16. It is admitted that in none of the highly colored British moths is there much difference according to sex, although when a difference of color is found in butterflies this is put down to the action of sexual selection. If such wonderful colors as those of moths can arise without the action of selection, why make a special explanation for those cases in which this difference is associated with sex?

17. It is well known that birds sing at other times of the year than at the breeding season, and an attempt is made to account for this in that birds take pleasure in practising those instincts that they make use of at other times, as the cat plays with the captive mouse. Does not this suggest that, if they had certain instincts, they would be more likely to employ them at the times when their vitality or excitement is at its highest without regard to the way in which they have come by them?

18. The color of the iris of the eyes of many species of hornbills is said to be an intense crimson in the males, and white in the females. In the male condor the eye is yellowish brown, and in the female a bright red. Darwin admits that it is doubtful if this difference is the result of sexual selection, since in the latter case the lining of the mouth is black in the males, and flesh-colored in the females, which does not affect the external beauty. Yet if these colors were more extensive and on the exterior, there can be little doubt that they would have been explained as due to sexual selection.

19. When the females in certain species of birds differ more from each other than they do from their respective males, the case is compared to “those inexplicable ones, which occur independently of man’s selection in certain sub-breeds of the game-fowl, in which the females are very different, whilst the males can hardly be distinguished.” Here then is a case of difference in color associated with sex, but not the outcome of sexual selection.

20. The long hairs on the throat of the stag are said possibly to be of use to him when hunted, since the dogs generally seize him by the throat, “but it is not probable that the hairs were specially developed for this purpose; otherwise the young and the females would have been equally protected.” Here also is a sexual difference that can scarcely be ascribed to selection.
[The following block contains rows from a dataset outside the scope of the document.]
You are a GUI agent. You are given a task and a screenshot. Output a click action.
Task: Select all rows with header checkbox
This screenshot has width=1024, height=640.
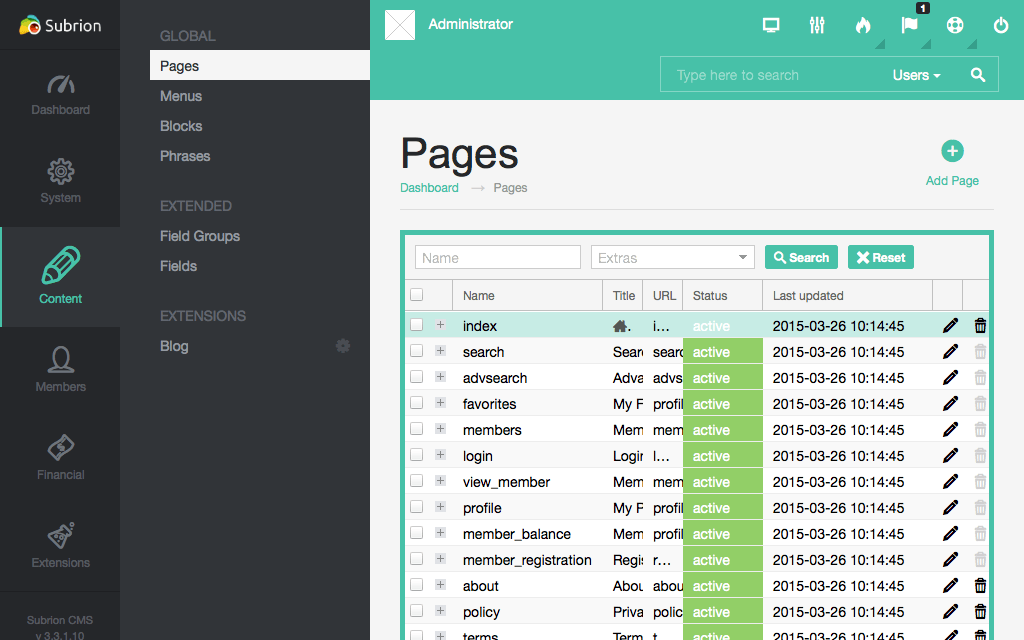[417, 295]
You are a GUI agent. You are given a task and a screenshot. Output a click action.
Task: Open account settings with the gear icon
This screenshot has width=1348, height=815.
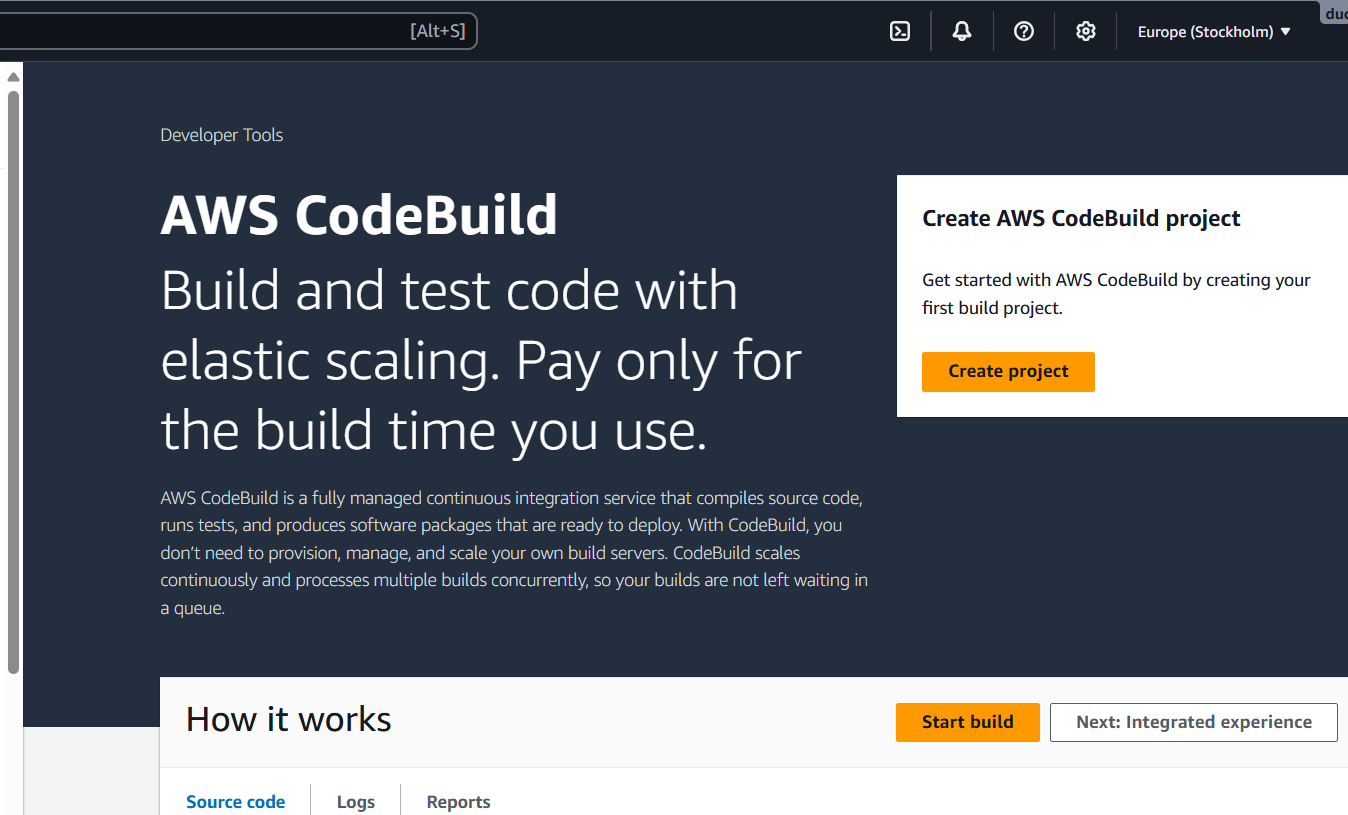pos(1085,31)
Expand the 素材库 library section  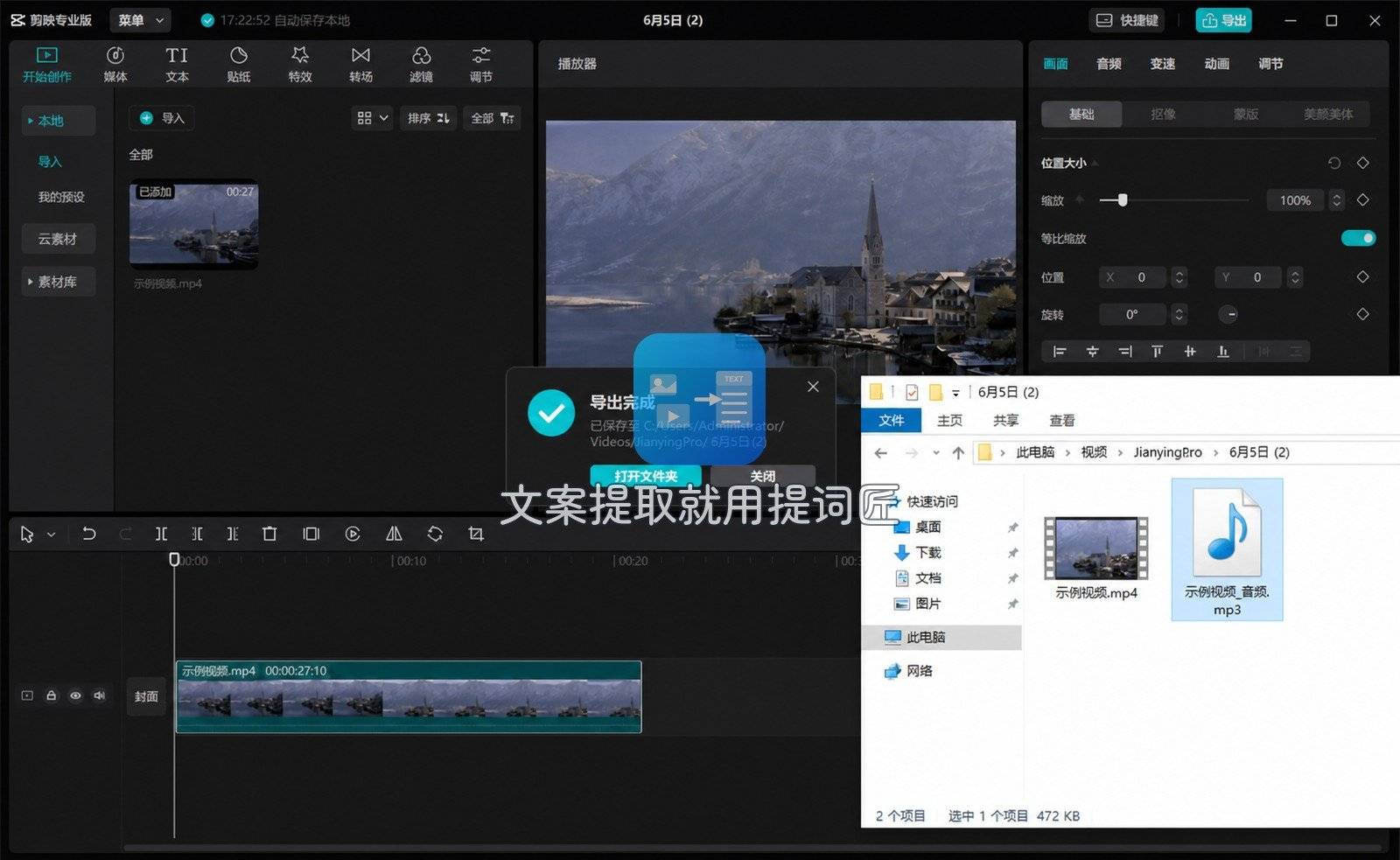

Some cases of differences in color between the sexes “may be the result of variations confined to one sex, and transmitted to the same sex without any good being gained, and, therefore, without the aid of selection. We have instances of this with our domesticated animals, as in the males of certain cats being rusty-red while the females are tortoise-shell colored. Analogous cases occur in nature: Mr. Bartlett has seen many black varieties of the jaguar, leopard, vulpine phalanger, and wombat; and he is certain that all or nearly all of these animals were males.” If changes of this sort occur, associated with one sex, why is there any need of a special explanation in other cases of difference?
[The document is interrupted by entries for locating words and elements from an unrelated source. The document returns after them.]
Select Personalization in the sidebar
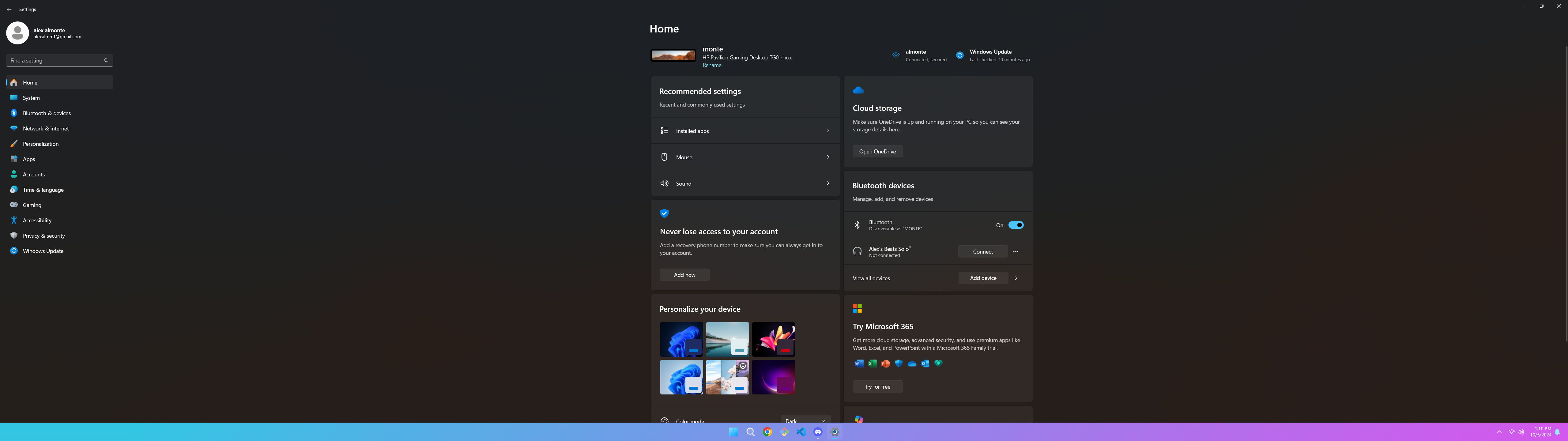 pos(41,144)
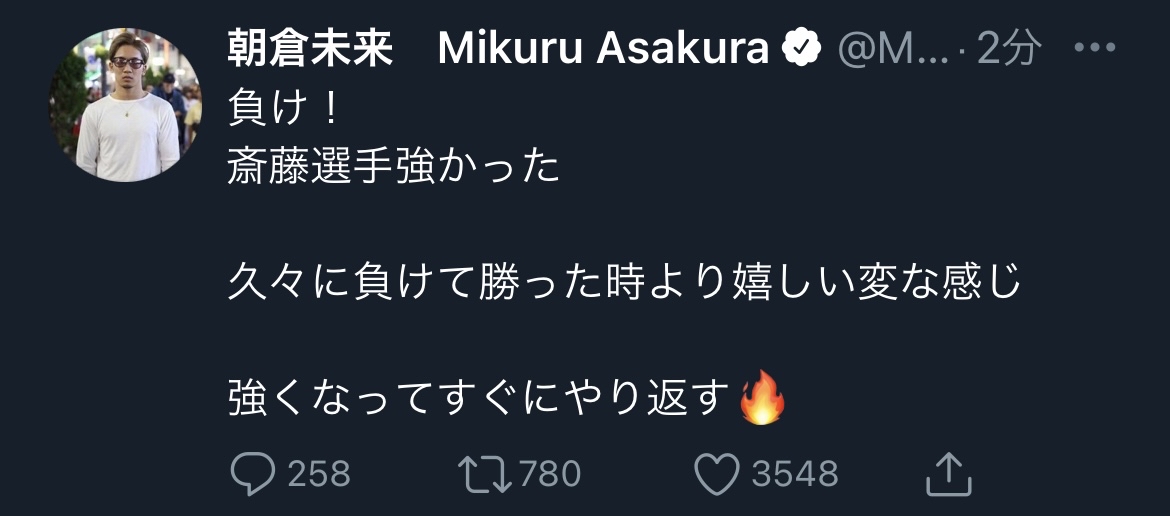The height and width of the screenshot is (516, 1170).
Task: Click the name Mikuru Asakura
Action: pyautogui.click(x=603, y=48)
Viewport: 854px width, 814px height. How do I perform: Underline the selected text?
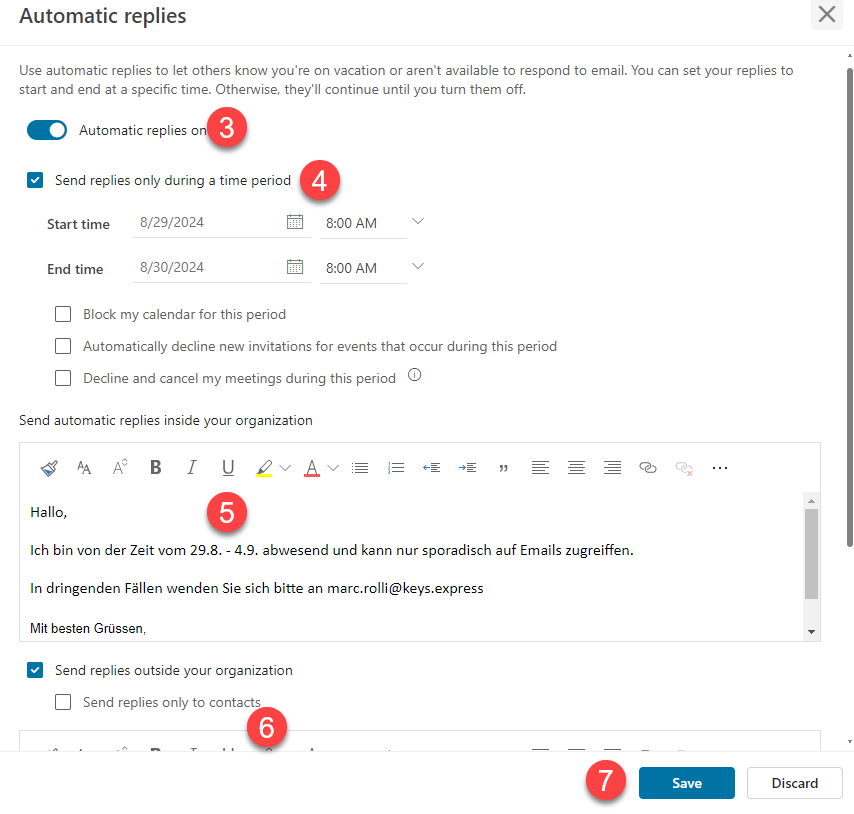point(228,467)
In the light of the many difficulties that the theory of sexual selection meets with, I think we shall be justified in rejecting it as an explanation of the secondary sexual differences amongst animals. Other attempts to explain these differences have been equally unsuccessful. Thus Wallace accounts for them as due to the excessive vigor of the male, but Darwin’s reply to Wallace appears to show that this is not the cause of the difference. He points out that, while the hypothesis might appear plausible in the case of color, it is not so evident in the case of other secondary sexual characters, such, for instance, as the musical apparatus of the males of certain insects, and the difference in the size of the larynx of certain birds and mammals.
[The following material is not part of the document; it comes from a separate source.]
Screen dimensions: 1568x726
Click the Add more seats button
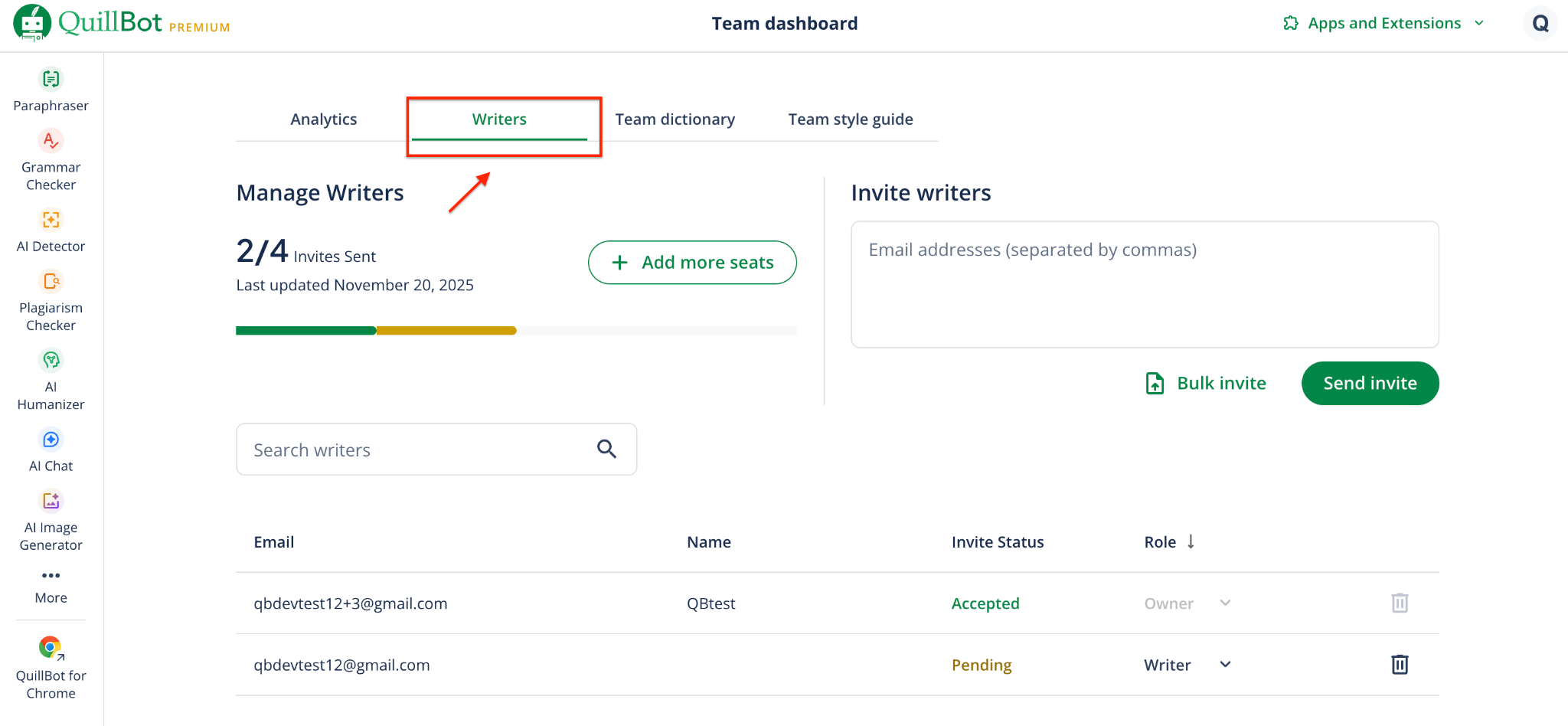[x=692, y=263]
Darwin’s theory served to draw attention to a large number of most interesting differences between the sexes, and, even if it prove to be a fiction, it has done much good in bringing before us an array of important facts in regard to differences in secondary sexual characters. More than this I do not believe it has done. The theory meets with fatal objections at every turn.

In a later chapter the question will be more fully discussed as to the sense in which these secondary sexual differences may be looked upon as adaptations.